December 31, 2009 at 2:30 pm
Since ISNUMERIC will return 1 for "some characters that are not numbers" I will usually accept values passed to a stored procedure as a string. I then usually see whether the string is LIKE a number. Everything works fine until I use a variable character data type. For example:
DECLARE@Preview char(1) = ''
SET @Preview = CASE WHEN @preview NOT LIKE N'%[^0-2]%' THEN CAST(@preview AS tinyint) ELSE NULL END
SELECT @Preview as 'char(1)'
GO
DECLARE@Preview varchar(1) = ''
SET @Preview = CASE WHEN @preview NOT LIKE N'%[^0-2]%' THEN CAST(@preview AS tinyint) ELSE NULL END
SELECT @Preview as 'varchar(1)'
GO
DECLARE@Preview char(50) = ''
SET @Preview = CASE WHEN @preview NOT LIKE N'%[^0-2]%' THEN CAST(@preview AS tinyint) ELSE NULL END
SELECT @Preview as 'char(3)'
GO
Why does the second select return 0, while the others return the expected NULL?

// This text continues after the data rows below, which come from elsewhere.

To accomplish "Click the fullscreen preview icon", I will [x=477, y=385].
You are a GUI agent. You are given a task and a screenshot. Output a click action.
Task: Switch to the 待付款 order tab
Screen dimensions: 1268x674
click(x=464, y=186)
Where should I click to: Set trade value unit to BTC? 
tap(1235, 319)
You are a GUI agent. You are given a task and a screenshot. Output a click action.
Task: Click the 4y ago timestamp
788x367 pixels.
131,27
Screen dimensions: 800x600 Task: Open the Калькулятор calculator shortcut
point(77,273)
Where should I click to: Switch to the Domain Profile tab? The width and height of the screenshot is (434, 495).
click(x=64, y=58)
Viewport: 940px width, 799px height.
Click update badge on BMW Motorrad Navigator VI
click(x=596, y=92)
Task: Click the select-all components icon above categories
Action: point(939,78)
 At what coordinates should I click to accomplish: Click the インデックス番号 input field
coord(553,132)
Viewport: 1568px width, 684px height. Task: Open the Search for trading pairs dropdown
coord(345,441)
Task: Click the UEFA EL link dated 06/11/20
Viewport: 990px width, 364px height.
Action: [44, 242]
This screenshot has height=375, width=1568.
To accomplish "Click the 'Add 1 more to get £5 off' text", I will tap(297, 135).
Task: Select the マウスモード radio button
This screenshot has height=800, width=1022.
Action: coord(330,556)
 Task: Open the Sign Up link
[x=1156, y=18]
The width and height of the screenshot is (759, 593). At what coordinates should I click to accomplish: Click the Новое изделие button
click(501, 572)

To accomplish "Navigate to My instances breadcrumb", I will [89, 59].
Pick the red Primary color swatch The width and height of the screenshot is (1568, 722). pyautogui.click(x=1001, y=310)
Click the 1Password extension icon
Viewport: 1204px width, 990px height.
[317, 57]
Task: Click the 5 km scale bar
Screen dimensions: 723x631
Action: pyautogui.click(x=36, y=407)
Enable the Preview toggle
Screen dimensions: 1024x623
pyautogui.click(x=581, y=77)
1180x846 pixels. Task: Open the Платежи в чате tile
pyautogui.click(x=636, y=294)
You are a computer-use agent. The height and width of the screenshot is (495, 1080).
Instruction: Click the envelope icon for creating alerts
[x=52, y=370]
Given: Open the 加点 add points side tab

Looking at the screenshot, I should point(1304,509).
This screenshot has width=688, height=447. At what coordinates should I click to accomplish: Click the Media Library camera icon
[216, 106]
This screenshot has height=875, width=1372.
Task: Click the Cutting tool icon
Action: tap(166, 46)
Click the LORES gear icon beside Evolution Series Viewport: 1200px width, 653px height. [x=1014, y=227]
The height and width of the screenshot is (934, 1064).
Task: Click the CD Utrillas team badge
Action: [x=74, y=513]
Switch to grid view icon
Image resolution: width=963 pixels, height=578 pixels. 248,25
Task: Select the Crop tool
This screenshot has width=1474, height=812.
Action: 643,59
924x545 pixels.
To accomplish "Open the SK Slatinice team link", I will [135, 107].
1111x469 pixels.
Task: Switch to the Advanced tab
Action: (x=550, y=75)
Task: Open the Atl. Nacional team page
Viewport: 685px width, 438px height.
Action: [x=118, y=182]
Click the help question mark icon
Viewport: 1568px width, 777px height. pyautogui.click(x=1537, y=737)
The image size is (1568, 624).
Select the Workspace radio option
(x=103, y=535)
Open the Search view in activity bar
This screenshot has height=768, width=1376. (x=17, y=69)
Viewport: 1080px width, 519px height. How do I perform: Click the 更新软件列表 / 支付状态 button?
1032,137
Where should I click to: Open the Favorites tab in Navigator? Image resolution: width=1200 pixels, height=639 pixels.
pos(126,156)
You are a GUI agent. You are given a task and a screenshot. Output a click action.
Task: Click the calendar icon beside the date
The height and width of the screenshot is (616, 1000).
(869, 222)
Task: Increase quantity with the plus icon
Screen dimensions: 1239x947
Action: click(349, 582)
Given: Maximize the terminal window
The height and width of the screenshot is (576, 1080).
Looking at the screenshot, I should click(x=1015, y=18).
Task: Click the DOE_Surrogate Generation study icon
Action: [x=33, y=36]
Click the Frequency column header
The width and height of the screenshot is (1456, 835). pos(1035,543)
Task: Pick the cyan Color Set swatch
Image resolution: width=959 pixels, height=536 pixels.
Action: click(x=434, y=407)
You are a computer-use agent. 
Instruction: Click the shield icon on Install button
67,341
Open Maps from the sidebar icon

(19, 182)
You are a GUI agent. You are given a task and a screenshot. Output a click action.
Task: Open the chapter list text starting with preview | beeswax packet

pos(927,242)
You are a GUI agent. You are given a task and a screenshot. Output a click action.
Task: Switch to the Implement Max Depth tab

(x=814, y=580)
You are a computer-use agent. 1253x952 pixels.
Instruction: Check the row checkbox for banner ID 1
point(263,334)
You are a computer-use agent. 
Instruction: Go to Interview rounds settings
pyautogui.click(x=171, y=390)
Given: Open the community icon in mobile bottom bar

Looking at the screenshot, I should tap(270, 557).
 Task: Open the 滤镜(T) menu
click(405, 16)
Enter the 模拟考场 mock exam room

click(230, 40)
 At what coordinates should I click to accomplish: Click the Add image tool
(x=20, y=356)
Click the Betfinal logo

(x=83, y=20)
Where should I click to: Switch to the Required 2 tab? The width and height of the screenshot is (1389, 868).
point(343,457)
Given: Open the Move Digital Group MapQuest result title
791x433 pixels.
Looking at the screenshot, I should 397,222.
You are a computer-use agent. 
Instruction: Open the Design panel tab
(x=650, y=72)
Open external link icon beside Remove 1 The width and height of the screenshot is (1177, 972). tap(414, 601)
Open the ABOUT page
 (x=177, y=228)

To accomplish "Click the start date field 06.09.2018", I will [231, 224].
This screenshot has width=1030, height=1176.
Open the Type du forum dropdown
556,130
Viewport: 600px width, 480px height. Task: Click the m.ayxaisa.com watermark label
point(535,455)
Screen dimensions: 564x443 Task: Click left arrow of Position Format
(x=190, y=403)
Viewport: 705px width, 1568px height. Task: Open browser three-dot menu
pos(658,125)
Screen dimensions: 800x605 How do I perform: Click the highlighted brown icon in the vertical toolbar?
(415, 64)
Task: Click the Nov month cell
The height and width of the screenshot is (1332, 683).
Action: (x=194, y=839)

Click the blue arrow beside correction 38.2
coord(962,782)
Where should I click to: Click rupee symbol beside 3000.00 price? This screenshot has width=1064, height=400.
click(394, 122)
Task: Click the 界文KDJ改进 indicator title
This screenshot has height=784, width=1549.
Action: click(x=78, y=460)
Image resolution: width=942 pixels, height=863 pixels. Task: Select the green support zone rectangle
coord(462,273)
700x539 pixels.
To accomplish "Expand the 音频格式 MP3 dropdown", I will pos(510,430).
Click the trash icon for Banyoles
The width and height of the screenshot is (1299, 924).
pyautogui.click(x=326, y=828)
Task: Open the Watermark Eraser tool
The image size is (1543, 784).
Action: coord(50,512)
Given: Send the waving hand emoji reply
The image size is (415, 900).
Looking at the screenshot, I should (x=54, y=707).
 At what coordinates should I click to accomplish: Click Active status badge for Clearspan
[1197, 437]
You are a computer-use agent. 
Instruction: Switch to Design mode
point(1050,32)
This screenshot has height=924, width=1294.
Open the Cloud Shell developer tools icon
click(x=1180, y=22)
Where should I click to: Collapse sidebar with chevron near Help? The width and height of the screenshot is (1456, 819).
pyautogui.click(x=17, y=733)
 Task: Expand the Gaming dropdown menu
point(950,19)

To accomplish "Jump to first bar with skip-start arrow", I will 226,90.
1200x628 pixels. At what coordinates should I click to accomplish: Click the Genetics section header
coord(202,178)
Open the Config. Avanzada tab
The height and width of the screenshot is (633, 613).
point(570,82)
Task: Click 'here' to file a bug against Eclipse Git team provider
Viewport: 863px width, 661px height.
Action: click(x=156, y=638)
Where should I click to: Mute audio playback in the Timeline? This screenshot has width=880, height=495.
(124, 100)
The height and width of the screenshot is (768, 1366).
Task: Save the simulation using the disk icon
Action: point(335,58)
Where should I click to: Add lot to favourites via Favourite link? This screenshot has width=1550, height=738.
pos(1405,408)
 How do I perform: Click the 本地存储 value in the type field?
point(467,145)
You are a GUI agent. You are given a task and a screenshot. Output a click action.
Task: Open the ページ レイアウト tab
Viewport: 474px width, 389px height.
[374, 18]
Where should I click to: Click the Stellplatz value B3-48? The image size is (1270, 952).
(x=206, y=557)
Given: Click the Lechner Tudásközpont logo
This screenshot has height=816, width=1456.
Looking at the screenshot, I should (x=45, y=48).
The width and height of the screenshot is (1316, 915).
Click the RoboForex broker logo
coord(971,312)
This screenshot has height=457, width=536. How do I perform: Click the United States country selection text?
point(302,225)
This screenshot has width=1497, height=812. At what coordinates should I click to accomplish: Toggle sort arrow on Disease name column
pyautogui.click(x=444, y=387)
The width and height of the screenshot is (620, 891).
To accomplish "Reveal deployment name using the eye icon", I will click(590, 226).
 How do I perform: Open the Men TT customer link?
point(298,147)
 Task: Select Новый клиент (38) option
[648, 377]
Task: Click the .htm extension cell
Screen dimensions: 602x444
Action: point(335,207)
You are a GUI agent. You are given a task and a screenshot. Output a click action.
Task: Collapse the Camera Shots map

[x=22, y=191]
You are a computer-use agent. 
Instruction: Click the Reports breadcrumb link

December 31, 2009 at 8:55 pm
Because, as a default, VARCHAR is capable of holding an empty string while CHAR is blank padded. See ANSI_PADDING in Books Online. If you SET ANSI_PADDING OFF, the rules change.
DECLARE @Preview CHAR(1)
set @Preview = ''
select '|'+@Preview+'|'
GO
DECLARE @Preview VARCHAR(50)
set @Preview = ''
select '|'+@Preview+'|'
GO
DECLARE @Preview CHAR(50)
set @Preview = ''
select '|'+@Preview+'|'
GO
--Jeff Moden
Change is inevitable... Change for the better is not.
December 31, 2009 at 11:41 pm
Thanks Jeff!!
January 1, 2010 at 1:27 am
You bet. Thanks for the feedback.
--Jeff Moden
Change is inevitable... Change for the better is not.